WHAT TO PRODUCE -
If a line in the listing carries the word "Switch", return a copy of that line.
Segment Start: DATA TO PROCESS
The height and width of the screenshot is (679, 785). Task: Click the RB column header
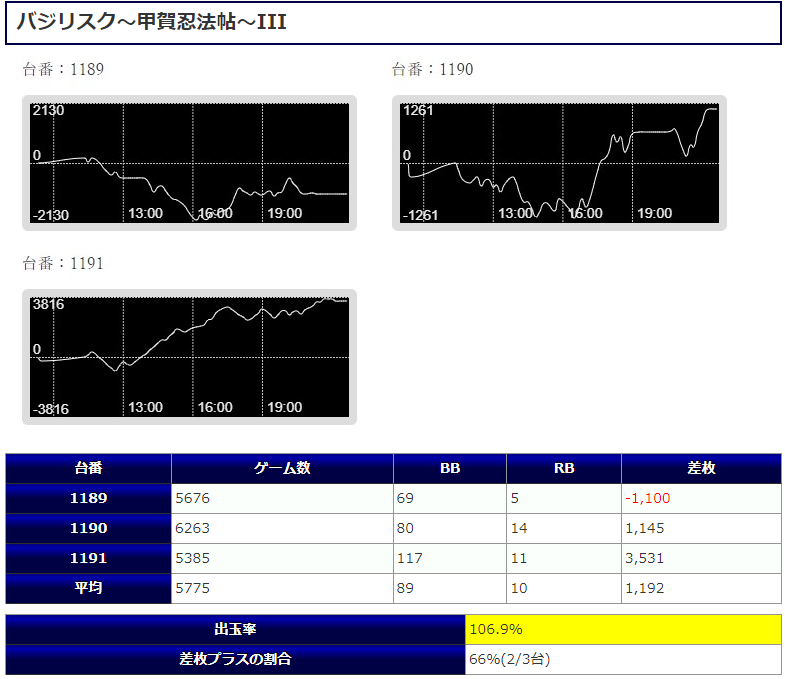pyautogui.click(x=563, y=468)
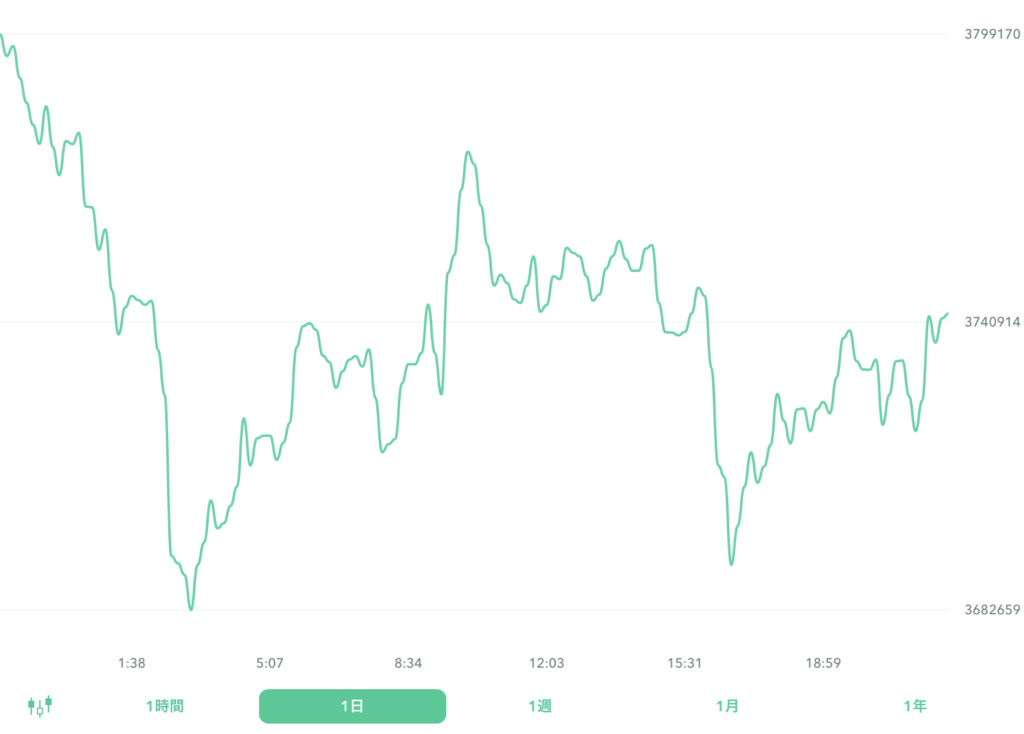The height and width of the screenshot is (734, 1024).
Task: Click the 3682659 bottom price label
Action: click(992, 610)
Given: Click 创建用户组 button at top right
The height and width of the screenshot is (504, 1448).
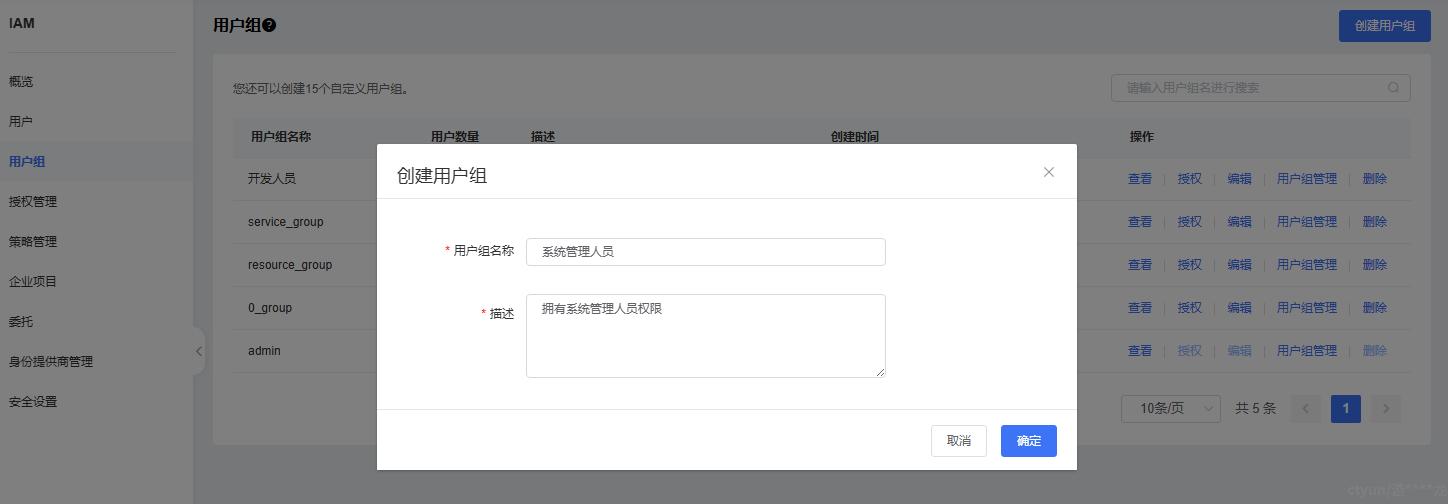Looking at the screenshot, I should click(1384, 26).
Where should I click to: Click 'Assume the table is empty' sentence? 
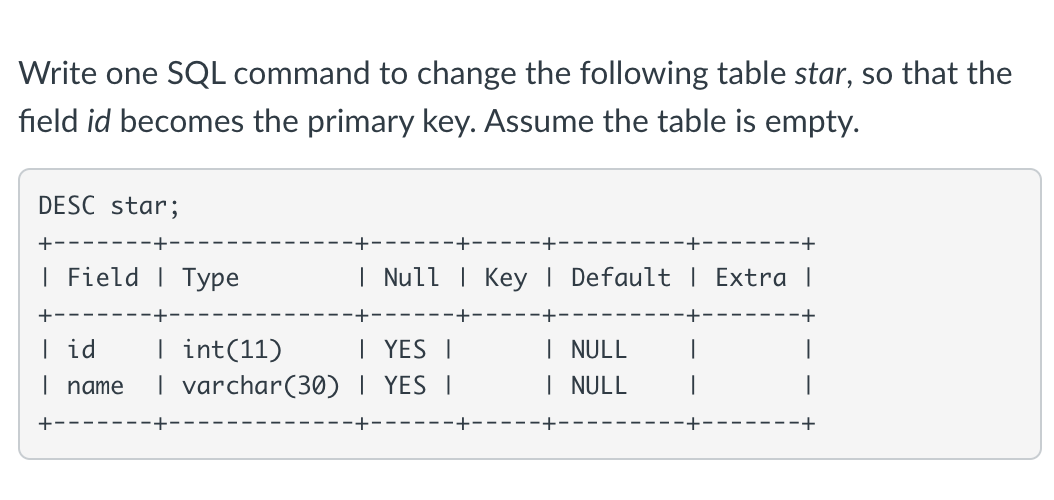672,122
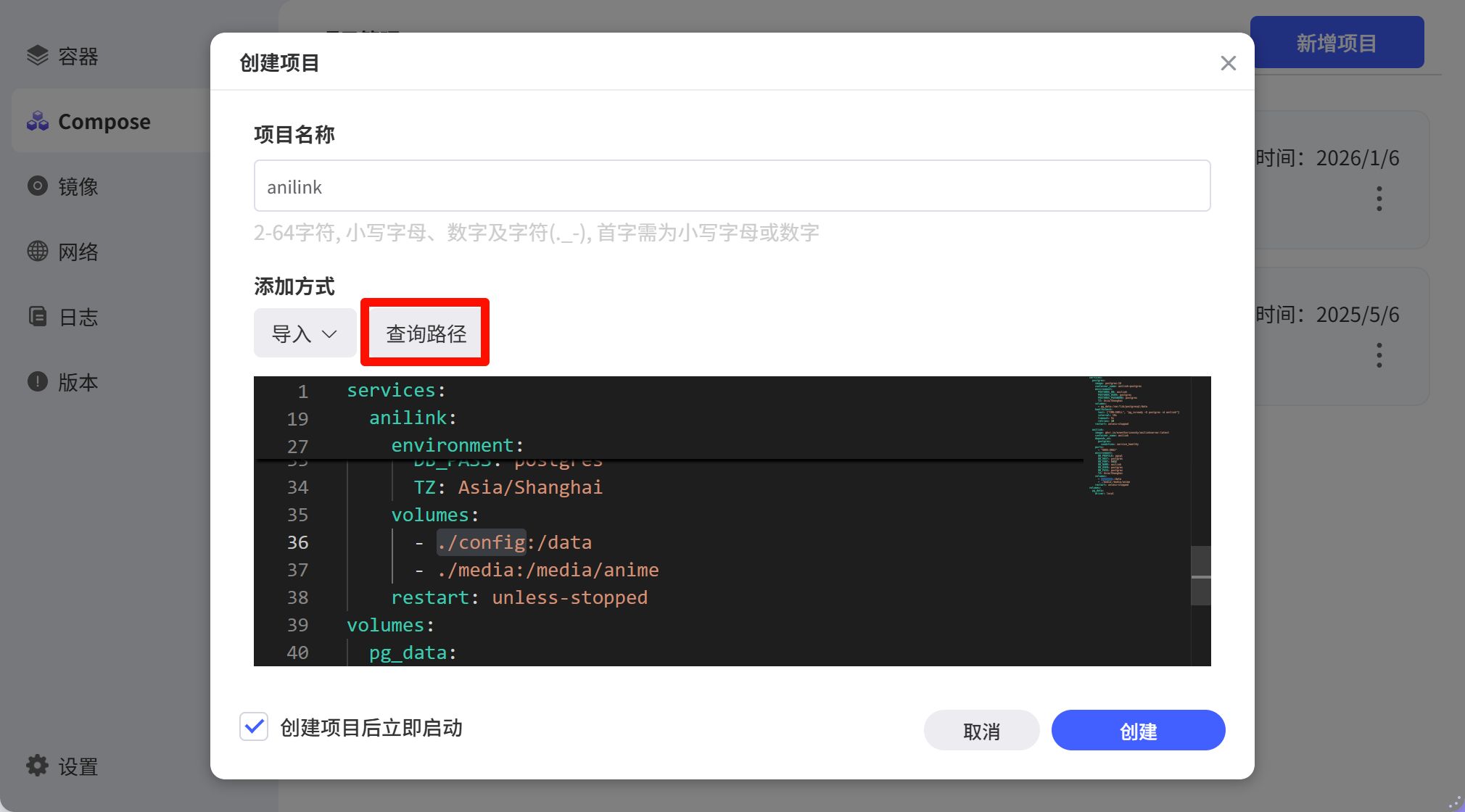Click the code editor vertical scrollbar

point(1201,576)
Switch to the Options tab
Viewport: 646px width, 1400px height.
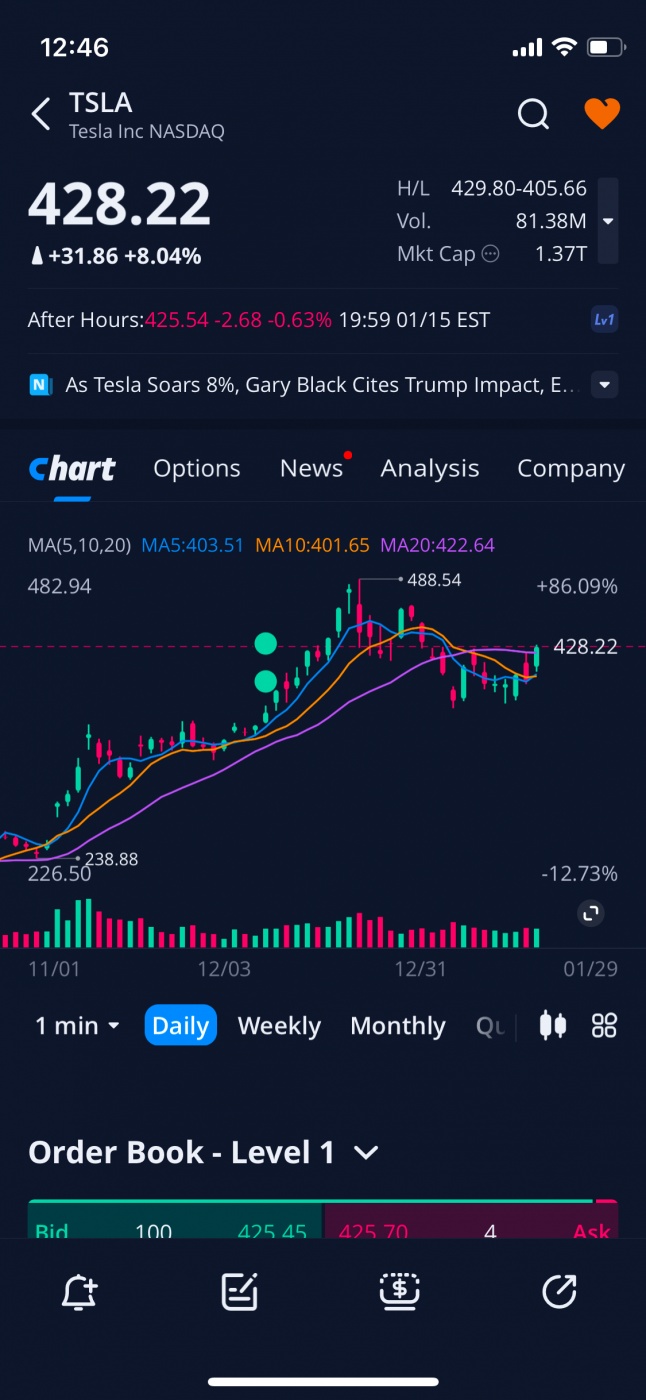point(197,468)
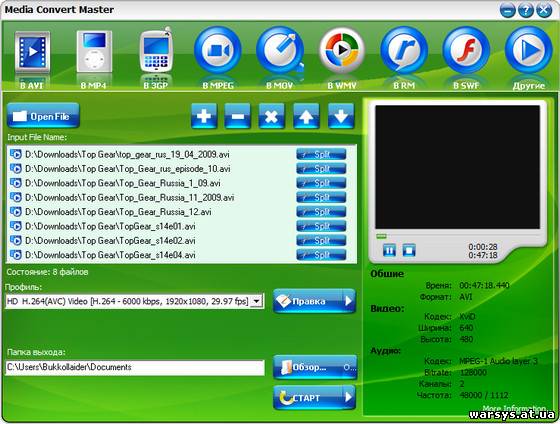Choose the MOV QuickTime conversion icon

coord(280,50)
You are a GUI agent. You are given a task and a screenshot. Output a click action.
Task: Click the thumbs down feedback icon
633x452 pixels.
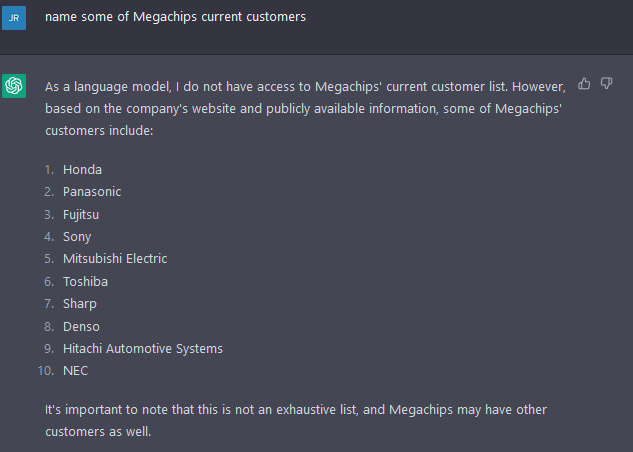tap(606, 83)
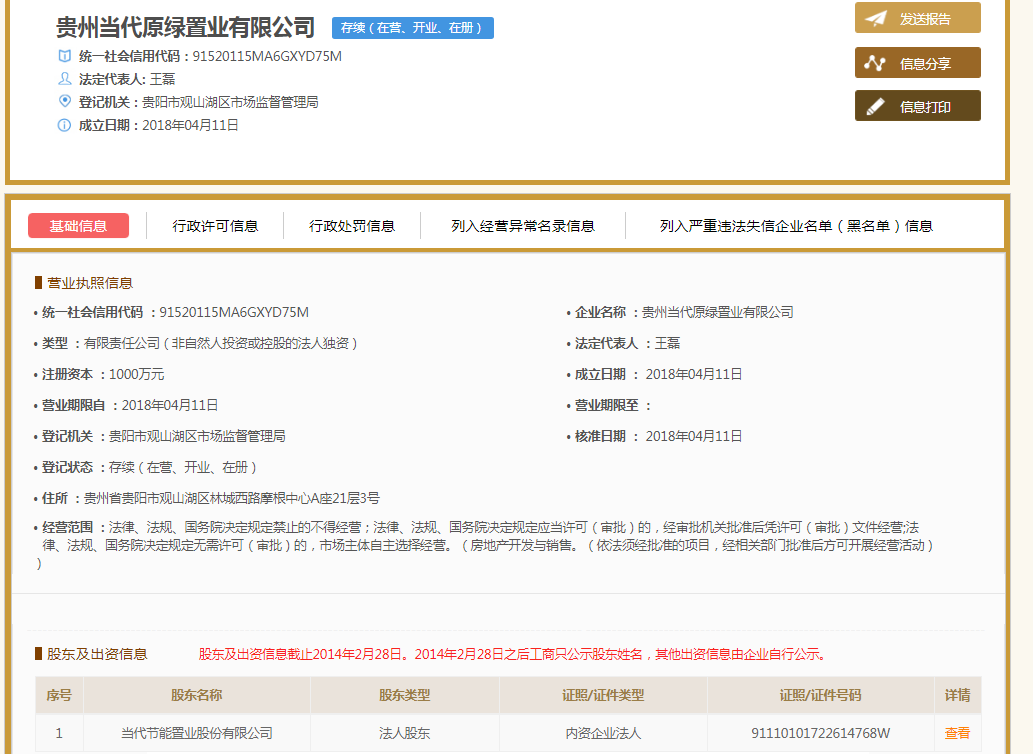Click the 信息打印 button
This screenshot has width=1033, height=754.
[x=917, y=105]
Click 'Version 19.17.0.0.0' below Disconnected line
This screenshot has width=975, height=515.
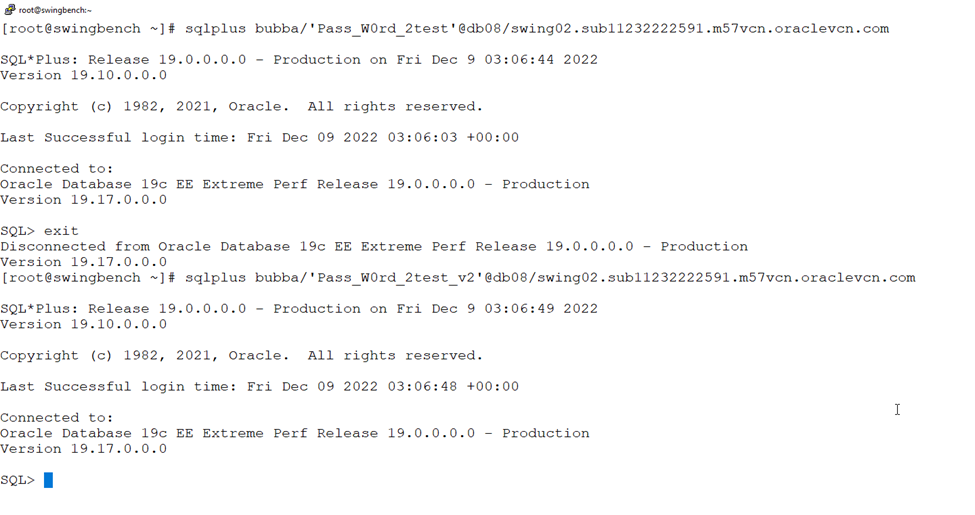click(x=83, y=262)
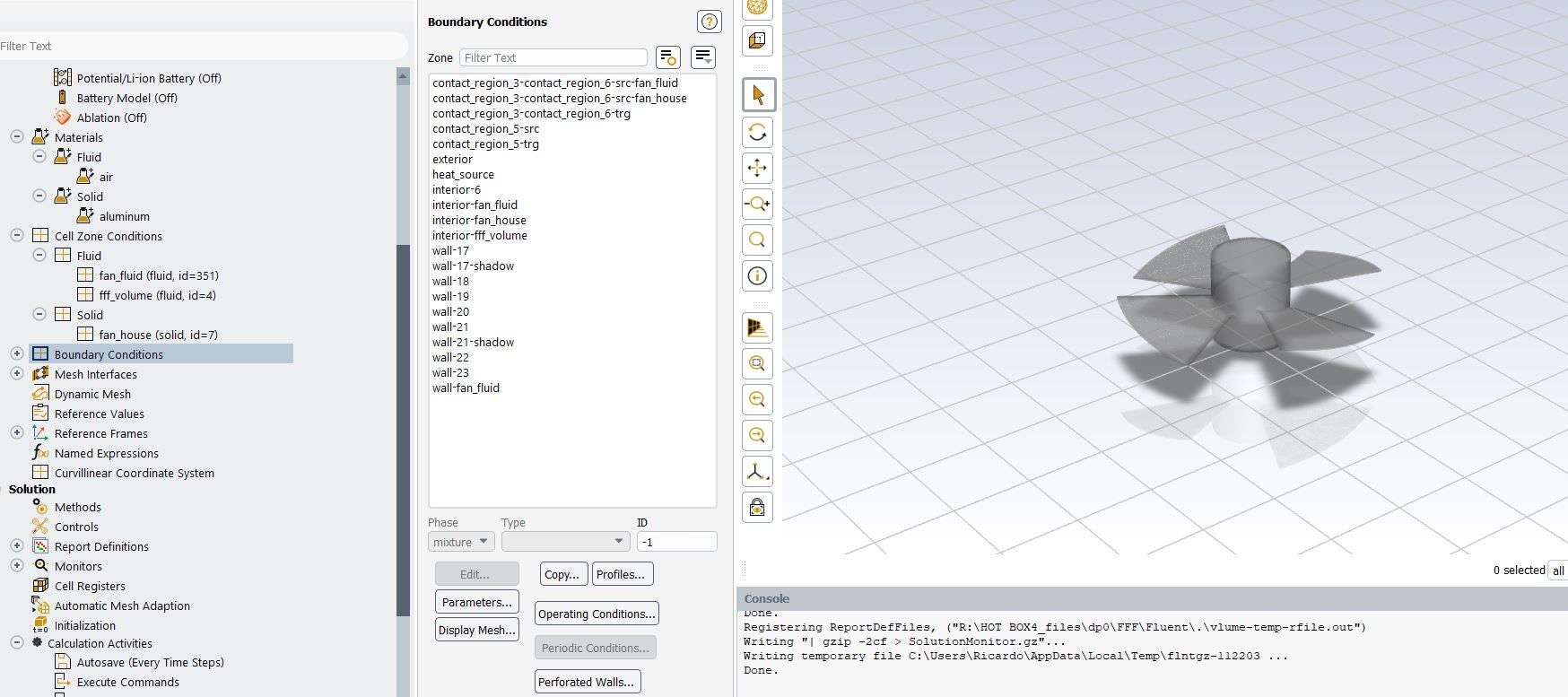This screenshot has width=1568, height=697.
Task: Expand the Mesh Interfaces node
Action: coord(17,374)
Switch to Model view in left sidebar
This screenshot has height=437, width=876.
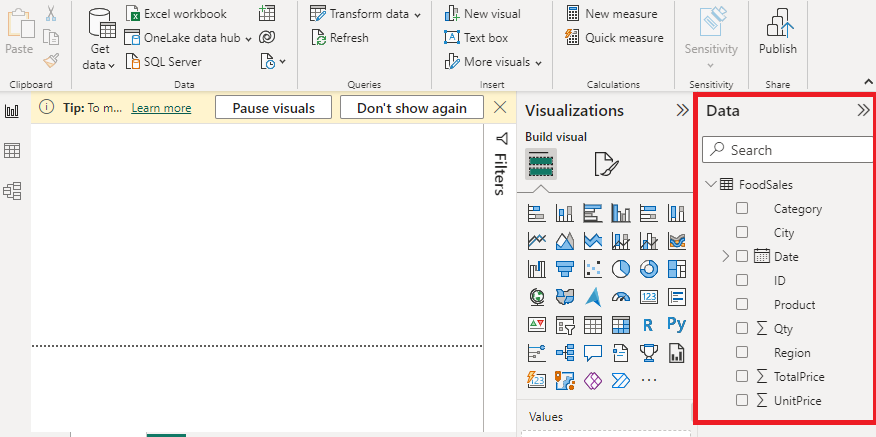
Segment End: DATA TO PROCESS
COMPLETED EXERCISE -
Switch to the Options tab
Switch to Model view in left sidebar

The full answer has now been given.